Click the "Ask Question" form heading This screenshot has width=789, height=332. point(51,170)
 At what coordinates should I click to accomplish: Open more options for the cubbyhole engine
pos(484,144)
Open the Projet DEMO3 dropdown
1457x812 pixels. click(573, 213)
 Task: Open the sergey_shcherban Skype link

☆ ☆ ☆ ☆

**Task to carry out**
Beginning with the line that has "Open the Projet DEMO3 dropdown", set down every line of the entries above through the final one, unchanged.

**Your solution**
Open the Projet DEMO3 dropdown
1457x812 pixels. click(573, 213)
 Task: Open the sergey_shcherban Skype link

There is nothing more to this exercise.